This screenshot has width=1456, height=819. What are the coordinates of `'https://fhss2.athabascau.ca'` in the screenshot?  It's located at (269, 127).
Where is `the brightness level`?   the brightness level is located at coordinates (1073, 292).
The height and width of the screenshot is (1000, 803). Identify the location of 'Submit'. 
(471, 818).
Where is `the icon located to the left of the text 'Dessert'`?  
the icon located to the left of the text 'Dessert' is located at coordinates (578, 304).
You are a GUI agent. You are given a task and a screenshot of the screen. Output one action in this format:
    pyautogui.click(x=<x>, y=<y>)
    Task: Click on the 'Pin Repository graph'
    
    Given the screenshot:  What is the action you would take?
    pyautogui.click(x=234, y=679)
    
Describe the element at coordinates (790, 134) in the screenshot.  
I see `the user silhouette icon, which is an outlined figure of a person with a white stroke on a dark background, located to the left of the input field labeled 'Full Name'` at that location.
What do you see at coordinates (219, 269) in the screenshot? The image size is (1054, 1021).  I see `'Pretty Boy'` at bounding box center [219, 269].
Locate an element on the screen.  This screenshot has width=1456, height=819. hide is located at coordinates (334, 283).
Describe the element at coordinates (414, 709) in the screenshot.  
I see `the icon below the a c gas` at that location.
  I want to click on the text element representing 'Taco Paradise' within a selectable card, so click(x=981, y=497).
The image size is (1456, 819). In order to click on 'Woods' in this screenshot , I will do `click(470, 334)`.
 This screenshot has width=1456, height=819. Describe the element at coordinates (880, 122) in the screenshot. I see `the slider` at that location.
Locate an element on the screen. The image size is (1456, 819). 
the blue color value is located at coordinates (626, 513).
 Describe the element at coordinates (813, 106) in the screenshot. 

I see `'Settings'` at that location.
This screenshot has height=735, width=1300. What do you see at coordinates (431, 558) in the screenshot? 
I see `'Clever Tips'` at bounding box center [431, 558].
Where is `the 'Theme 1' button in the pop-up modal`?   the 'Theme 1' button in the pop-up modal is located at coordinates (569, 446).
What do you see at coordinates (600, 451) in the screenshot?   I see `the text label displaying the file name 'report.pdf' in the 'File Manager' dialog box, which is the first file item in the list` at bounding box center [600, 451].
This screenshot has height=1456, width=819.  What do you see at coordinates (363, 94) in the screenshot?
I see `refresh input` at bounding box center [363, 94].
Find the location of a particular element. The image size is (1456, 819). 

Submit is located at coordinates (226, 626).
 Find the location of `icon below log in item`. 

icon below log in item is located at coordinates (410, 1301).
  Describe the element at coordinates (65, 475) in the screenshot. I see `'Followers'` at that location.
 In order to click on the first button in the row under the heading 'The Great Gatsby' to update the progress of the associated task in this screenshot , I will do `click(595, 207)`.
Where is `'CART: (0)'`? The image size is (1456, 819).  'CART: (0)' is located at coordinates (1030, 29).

WORK TO COMPLETE:
Edit all of the items above so that "Where is" becomes "Where can I find" wherever it occurs, and keep every other part of them unchanged.

SOLUTION TO THIS PROBLEM:
This screenshot has width=1456, height=819. What are the coordinates of `'https://fhss2.athabascau.ca'` in the screenshot?  It's located at (269, 127).
Where can I find `the brightness level`?   the brightness level is located at coordinates (1073, 292).
The height and width of the screenshot is (1000, 803). Identify the location of 'Submit'. 
(471, 818).
Where can I find `the icon located to the left of the text 'Dessert'`?  
the icon located to the left of the text 'Dessert' is located at coordinates (578, 304).
You are a GUI agent. You are given a task and a screenshot of the screen. Output one action in this format:
    pyautogui.click(x=<x>, y=<y>)
    Task: Click on the 'Pin Repository graph'
    
    Given the screenshot:  What is the action you would take?
    pyautogui.click(x=234, y=679)
    
Describe the element at coordinates (790, 134) in the screenshot.  
I see `the user silhouette icon, which is an outlined figure of a person with a white stroke on a dark background, located to the left of the input field labeled 'Full Name'` at that location.
What do you see at coordinates (219, 269) in the screenshot? The image size is (1054, 1021).  I see `'Pretty Boy'` at bounding box center [219, 269].
Locate an element on the screen.  This screenshot has width=1456, height=819. hide is located at coordinates (334, 283).
Describe the element at coordinates (414, 709) in the screenshot.  
I see `the icon below the a c gas` at that location.
  I want to click on the text element representing 'Taco Paradise' within a selectable card, so click(x=981, y=497).
The image size is (1456, 819). In order to click on 'Woods' in this screenshot , I will do `click(470, 334)`.
 This screenshot has width=1456, height=819. Describe the element at coordinates (880, 122) in the screenshot. I see `the slider` at that location.
Locate an element on the screen. The image size is (1456, 819). 
the blue color value is located at coordinates (626, 513).
 Describe the element at coordinates (813, 106) in the screenshot. 

I see `'Settings'` at that location.
This screenshot has height=735, width=1300. What do you see at coordinates (431, 558) in the screenshot? 
I see `'Clever Tips'` at bounding box center [431, 558].
Where can I find `the 'Theme 1' button in the pop-up modal`?   the 'Theme 1' button in the pop-up modal is located at coordinates (569, 446).
What do you see at coordinates (600, 451) in the screenshot?   I see `the text label displaying the file name 'report.pdf' in the 'File Manager' dialog box, which is the first file item in the list` at bounding box center [600, 451].
This screenshot has height=1456, width=819.  What do you see at coordinates (363, 94) in the screenshot?
I see `refresh input` at bounding box center [363, 94].
Find the location of a particular element. The image size is (1456, 819). 

Submit is located at coordinates (226, 626).
 Find the location of `icon below log in item`. 

icon below log in item is located at coordinates (410, 1301).
  Describe the element at coordinates (65, 475) in the screenshot. I see `'Followers'` at that location.
 In order to click on the first button in the row under the heading 'The Great Gatsby' to update the progress of the associated task in this screenshot , I will do `click(595, 207)`.
Where can I find `'CART: (0)'`? The image size is (1456, 819).  'CART: (0)' is located at coordinates (1030, 29).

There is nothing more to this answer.